> Instructions for the task
Wherever a line holds the word "logo", copy that line from the data.

***

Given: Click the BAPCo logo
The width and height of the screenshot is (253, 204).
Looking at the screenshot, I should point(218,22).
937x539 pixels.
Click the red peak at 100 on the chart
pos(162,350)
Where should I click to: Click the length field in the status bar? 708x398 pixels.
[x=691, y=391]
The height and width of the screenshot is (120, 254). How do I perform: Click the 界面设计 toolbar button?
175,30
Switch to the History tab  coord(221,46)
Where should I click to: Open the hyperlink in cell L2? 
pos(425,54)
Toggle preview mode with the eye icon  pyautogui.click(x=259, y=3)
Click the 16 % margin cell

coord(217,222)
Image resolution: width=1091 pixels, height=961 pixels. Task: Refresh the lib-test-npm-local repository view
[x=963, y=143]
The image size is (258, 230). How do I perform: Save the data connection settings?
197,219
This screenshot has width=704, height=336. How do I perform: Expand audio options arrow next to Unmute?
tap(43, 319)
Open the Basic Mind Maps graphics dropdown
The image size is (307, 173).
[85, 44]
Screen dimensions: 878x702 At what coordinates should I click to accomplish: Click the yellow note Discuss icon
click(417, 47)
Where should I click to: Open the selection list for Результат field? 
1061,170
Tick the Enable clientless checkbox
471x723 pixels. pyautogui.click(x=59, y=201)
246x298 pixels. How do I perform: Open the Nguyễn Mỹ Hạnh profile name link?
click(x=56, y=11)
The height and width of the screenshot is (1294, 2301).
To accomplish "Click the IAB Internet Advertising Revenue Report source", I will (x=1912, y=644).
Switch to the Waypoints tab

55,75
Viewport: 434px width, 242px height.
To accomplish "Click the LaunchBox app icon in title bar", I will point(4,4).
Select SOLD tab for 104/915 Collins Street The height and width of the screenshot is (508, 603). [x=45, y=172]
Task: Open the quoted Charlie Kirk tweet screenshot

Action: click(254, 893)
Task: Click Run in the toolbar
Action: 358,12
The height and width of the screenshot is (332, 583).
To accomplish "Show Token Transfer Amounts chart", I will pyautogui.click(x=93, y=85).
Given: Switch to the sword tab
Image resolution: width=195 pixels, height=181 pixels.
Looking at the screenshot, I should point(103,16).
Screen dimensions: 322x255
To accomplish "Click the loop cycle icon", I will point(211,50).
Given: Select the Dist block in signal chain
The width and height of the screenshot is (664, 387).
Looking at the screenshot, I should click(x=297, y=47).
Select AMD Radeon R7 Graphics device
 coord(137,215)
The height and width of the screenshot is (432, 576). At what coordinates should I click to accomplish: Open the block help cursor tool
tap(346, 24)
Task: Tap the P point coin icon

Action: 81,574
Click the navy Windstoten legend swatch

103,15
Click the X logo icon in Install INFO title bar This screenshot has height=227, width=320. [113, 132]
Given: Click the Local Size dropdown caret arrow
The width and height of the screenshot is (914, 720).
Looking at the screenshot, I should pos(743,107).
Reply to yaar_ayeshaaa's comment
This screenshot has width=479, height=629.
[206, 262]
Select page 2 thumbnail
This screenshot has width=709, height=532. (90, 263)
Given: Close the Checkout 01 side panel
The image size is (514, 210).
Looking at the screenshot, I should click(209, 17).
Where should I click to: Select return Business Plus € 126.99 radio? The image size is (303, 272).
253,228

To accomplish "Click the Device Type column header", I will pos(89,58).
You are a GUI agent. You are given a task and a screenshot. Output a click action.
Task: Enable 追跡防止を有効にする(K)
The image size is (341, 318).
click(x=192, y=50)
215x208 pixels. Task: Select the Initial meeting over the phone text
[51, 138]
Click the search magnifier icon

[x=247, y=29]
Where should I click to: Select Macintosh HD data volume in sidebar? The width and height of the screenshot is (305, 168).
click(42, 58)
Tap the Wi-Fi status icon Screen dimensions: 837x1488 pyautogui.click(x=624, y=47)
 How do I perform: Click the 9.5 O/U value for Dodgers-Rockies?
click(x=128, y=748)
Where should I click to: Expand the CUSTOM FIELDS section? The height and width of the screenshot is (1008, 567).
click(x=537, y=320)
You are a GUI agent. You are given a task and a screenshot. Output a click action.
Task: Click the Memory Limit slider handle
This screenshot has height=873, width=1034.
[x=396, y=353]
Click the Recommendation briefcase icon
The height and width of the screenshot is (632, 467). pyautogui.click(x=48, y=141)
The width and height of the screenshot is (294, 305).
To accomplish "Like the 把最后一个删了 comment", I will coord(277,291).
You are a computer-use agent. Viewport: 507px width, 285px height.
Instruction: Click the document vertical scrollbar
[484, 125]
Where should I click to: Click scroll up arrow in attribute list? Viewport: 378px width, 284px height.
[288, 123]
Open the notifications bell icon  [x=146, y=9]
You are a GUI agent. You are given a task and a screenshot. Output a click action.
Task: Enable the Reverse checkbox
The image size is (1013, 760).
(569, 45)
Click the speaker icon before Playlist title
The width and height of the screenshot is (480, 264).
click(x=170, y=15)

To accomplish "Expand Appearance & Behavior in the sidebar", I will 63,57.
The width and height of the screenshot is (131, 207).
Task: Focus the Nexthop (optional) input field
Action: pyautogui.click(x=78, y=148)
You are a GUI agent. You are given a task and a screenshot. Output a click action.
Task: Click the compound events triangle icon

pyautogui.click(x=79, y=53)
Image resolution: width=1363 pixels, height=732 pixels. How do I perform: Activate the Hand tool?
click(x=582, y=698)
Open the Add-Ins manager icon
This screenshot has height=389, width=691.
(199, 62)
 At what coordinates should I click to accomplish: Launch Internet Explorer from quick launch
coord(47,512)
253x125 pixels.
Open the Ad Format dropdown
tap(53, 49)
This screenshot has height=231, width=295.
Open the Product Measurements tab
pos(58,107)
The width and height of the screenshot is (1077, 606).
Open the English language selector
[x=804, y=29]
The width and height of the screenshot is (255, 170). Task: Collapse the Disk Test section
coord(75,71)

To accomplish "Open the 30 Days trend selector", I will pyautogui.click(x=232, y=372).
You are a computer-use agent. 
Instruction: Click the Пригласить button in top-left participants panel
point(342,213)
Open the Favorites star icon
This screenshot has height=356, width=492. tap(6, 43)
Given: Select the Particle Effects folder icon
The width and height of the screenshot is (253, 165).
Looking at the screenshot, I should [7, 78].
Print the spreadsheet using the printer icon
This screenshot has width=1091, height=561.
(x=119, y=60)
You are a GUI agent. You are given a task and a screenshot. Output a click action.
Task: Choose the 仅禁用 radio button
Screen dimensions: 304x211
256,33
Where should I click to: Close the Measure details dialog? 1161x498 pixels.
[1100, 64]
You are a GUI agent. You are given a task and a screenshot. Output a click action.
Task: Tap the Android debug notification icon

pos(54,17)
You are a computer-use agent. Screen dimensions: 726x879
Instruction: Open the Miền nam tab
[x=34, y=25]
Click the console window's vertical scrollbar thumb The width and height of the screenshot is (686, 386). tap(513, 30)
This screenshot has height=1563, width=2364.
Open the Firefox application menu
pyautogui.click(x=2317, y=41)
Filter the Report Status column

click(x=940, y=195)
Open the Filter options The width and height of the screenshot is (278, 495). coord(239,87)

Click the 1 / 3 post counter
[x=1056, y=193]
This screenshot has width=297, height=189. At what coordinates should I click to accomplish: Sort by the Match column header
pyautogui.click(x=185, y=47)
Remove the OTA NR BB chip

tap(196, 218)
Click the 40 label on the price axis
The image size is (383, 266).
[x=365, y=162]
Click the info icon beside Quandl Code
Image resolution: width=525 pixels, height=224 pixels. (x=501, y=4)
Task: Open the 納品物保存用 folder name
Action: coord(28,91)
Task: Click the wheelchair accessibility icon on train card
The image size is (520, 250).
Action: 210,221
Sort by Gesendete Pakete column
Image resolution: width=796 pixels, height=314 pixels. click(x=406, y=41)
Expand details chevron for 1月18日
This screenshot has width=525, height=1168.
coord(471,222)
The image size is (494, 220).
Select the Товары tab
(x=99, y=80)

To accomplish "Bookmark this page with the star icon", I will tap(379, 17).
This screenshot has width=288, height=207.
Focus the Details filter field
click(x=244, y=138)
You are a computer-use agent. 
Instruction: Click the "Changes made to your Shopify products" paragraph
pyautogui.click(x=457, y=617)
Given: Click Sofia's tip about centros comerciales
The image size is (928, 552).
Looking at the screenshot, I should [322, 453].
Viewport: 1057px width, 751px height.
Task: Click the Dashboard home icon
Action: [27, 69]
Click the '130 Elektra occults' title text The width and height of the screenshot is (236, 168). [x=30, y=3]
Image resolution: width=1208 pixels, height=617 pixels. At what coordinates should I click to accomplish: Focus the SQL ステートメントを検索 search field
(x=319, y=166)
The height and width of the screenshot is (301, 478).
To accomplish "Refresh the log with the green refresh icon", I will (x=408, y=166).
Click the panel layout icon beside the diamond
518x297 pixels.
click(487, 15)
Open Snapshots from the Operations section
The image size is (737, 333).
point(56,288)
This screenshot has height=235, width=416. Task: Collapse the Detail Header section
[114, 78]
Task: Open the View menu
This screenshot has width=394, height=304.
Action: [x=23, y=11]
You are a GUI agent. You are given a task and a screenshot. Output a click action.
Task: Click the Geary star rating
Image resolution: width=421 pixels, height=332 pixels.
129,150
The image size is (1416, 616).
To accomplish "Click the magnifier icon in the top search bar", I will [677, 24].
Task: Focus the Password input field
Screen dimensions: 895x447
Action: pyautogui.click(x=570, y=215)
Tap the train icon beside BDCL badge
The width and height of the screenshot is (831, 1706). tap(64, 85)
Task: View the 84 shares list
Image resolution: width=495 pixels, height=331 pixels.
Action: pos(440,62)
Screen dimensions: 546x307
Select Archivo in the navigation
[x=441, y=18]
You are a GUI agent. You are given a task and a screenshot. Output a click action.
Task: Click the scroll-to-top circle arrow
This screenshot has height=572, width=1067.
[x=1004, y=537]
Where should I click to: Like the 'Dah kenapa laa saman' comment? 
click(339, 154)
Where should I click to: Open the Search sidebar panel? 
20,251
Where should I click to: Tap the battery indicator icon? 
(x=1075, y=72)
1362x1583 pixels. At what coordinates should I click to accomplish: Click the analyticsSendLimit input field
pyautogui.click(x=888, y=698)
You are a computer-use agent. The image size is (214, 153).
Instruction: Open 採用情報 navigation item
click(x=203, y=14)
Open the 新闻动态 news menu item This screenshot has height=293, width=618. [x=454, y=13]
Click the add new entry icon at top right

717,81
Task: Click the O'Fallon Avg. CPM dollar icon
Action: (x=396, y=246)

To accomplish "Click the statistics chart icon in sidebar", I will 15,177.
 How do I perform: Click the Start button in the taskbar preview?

***

> Exercise solution
Given: Click the BAPCo logo
Click the X logo icon in Install INFO title bar This screenshot has height=227, width=320. [113, 132]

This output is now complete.